We are directed to Johnson v. Prudential Ins. Co. v. America, 519 S.W.2d 111 (Tex.1975) as authority that art. 21.35 and the Hico Oil Mill rule now apply to life insurance policies. But Johnson does not deal with the Pedigo holding and is controlled by art. 3.50 sec. 2(3) of the Texas Insurance Code, applying to group life insurance only, which specifically requires that a copy of the application be attached to the policy and “that no statement made by any person insured shall be used in any contest unless a copy of the instrument containing the statement is or has been furnished to such person or to his beneficiary.” With this express command of attachment and delivery, to decide the consequence of its violation, the Johnson court referred to the rationale and sanction of those Texas cases where the requirement of delivery had been implied by the language (requiring attachment) of the predecessor statutes of art. 21.35. Nothing that is written in the Johnson opinion impinges upon the holding in Pedigo that the Texas statutes do not require the attachment or delivery of a copy of the application with a life insurance policy.
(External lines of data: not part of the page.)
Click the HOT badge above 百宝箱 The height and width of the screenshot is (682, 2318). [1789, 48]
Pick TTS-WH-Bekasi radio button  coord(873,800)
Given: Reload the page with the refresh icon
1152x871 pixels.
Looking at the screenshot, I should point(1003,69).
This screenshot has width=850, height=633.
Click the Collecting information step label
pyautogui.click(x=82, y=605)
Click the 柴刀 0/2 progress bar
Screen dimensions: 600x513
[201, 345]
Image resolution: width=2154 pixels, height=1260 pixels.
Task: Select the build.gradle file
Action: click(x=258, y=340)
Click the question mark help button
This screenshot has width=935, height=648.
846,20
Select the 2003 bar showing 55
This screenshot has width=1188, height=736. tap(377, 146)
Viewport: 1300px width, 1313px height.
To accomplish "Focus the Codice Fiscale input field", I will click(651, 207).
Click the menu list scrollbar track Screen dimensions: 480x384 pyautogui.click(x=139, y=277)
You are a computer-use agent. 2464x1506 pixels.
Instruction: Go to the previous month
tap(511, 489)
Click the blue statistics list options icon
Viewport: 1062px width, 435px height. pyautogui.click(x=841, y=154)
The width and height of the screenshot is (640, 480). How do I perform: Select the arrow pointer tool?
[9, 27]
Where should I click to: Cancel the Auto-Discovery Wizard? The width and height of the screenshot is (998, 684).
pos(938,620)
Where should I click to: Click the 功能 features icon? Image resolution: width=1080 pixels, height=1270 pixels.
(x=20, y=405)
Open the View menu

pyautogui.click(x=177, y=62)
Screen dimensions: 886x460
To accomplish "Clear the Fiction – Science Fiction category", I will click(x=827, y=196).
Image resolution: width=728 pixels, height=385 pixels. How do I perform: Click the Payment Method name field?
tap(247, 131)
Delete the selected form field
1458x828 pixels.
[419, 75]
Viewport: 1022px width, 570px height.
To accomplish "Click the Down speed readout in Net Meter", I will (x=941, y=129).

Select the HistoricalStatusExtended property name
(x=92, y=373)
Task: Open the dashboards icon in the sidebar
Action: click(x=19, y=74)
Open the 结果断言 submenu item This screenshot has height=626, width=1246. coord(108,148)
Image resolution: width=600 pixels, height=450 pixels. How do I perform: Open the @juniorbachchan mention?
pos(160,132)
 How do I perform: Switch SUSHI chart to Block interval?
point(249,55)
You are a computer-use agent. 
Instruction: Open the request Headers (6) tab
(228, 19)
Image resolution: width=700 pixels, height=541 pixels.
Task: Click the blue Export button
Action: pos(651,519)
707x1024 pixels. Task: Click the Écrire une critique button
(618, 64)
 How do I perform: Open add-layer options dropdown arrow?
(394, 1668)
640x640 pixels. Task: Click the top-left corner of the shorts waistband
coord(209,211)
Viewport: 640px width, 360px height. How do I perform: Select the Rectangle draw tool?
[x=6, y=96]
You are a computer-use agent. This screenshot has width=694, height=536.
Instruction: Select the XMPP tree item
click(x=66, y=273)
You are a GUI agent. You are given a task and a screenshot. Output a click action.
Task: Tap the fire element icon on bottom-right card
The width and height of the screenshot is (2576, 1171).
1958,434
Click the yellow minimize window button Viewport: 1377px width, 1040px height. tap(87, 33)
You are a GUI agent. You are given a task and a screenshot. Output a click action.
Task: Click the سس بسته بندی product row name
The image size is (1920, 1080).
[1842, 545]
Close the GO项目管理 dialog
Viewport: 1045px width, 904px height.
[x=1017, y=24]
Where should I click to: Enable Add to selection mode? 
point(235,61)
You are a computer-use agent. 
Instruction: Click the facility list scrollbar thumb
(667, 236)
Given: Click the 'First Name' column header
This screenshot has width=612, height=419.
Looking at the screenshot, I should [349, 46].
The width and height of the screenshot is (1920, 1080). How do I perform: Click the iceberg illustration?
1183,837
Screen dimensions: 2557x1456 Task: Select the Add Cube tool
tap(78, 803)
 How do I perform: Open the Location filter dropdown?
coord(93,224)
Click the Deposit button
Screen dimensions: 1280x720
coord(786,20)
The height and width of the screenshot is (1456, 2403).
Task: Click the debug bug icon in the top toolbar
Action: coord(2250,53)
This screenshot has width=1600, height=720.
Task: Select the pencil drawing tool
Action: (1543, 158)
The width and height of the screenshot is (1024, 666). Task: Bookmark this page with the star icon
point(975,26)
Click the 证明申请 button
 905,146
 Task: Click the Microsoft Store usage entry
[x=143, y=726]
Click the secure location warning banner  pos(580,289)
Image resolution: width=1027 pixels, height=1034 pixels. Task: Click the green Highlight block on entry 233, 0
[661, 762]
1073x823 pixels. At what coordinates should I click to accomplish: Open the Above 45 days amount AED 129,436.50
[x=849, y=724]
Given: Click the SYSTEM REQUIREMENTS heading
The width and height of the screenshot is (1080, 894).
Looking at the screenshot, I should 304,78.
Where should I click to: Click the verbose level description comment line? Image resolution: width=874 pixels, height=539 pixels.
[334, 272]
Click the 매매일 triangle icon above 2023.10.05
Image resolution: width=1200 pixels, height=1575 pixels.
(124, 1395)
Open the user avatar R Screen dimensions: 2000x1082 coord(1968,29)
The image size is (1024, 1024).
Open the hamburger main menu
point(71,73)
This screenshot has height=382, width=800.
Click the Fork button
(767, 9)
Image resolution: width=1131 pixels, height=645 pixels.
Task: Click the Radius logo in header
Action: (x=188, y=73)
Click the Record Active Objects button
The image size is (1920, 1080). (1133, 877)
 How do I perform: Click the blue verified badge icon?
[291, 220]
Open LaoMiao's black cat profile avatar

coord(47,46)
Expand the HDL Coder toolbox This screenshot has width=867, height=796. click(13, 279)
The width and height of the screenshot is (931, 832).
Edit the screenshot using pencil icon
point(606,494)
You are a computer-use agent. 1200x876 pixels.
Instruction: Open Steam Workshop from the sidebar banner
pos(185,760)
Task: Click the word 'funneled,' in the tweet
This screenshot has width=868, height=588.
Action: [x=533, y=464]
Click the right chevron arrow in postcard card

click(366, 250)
The judgment of the district court is reversed and judgment is here rendered in favor of the Mutual Life Insurance Company of New York.

REVERSED and RENDERED. 
      
      . Art. 21.35. Policies and Applications
      Except as otherwise provided in this code, every contract or policy of insurance issued or contracted for in this State shall be accompanied by a written, photographic or printed copy of the application for such insurance policy or contract, as well as a copy of all questions asked and answers given thereto. The provisions of Articles 21.16, 21.17, and 21.19 of this code shall not apply to policies of life insurance in which there is a clause making such policy indisputable after two (2) years or less, provided premiums are duly paid; provided further, that no defense based upon misrepresentation made in the application for, or in obtaining or securing, any contract of insurance upon the life of any person being or residing in this State shall be valid or enforceable in any suit brought upon such contract two (2) years or more after the date of its issuance, when premiums due on such contract for the said term of two (2) years have been paid to, and received by, the company issuing such contract, without notice to the assured by the company so issuing such contract of its intention to rescind the same on account of misrepresentation so made, unless it shall be shown on the trial that such misrepresentation was material to the risk and intentionally made.
      Acts 1951, 52nd Leg., ch. 491.